_INSTRUCTIONS FOR THE TASK_
In the data below, find each line carrying the string "Open" and copy it out.

::: EXTRACTED ENTRIES :::

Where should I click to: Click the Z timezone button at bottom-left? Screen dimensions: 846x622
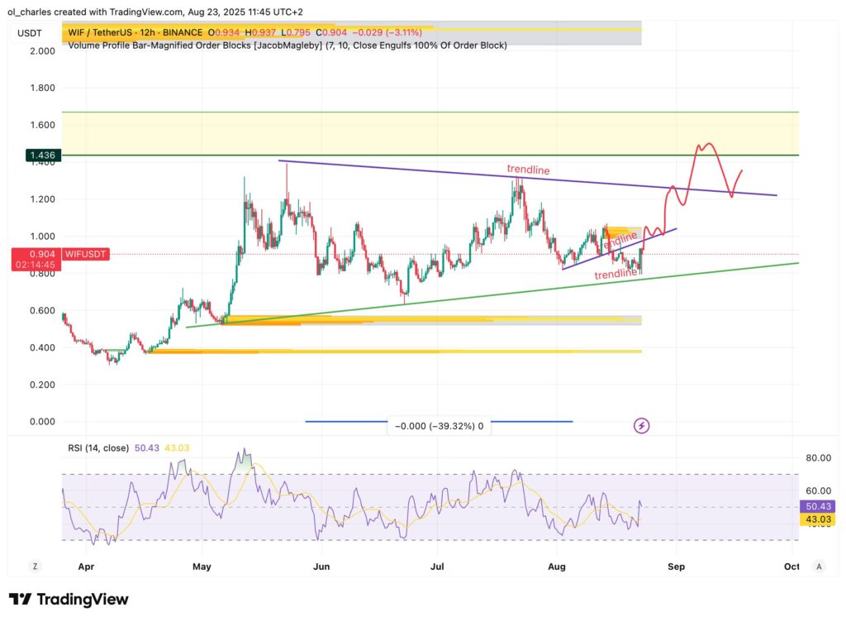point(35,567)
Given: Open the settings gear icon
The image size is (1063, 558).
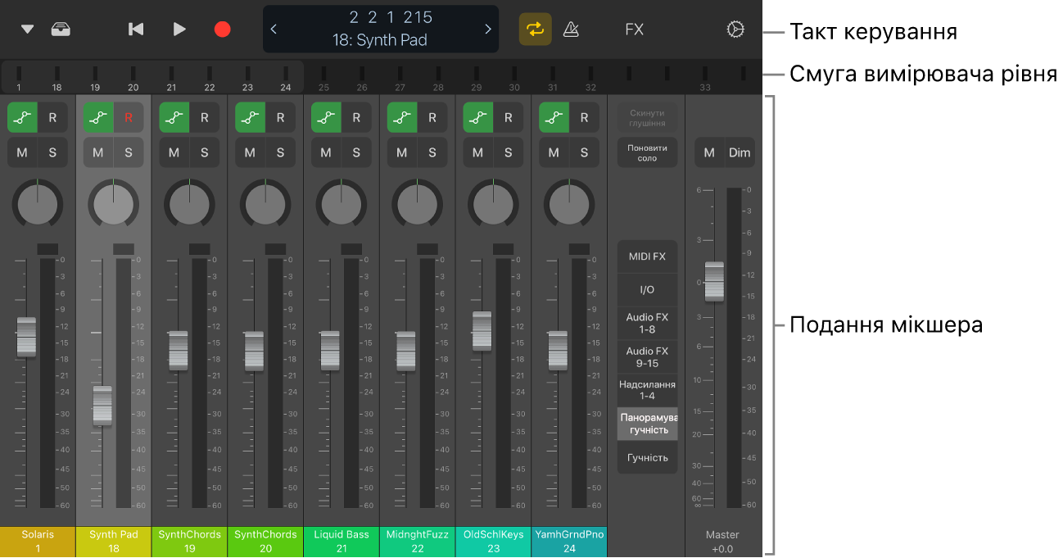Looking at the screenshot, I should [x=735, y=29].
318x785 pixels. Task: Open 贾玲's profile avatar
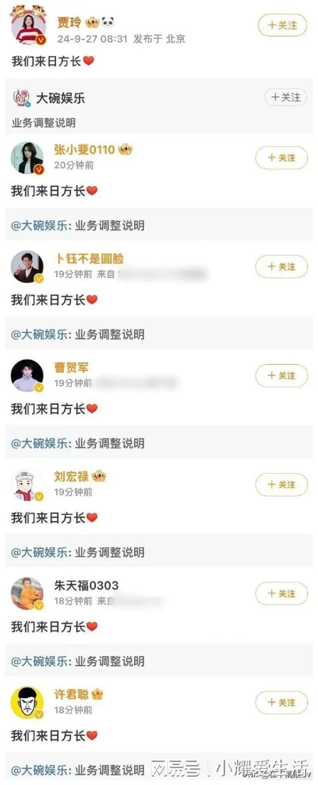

:::

_SOLUTION FOR THIS EXERCISE_
Given: Open the settings gear icon
318x785 pixels. Task: Open 贾玲's profile avatar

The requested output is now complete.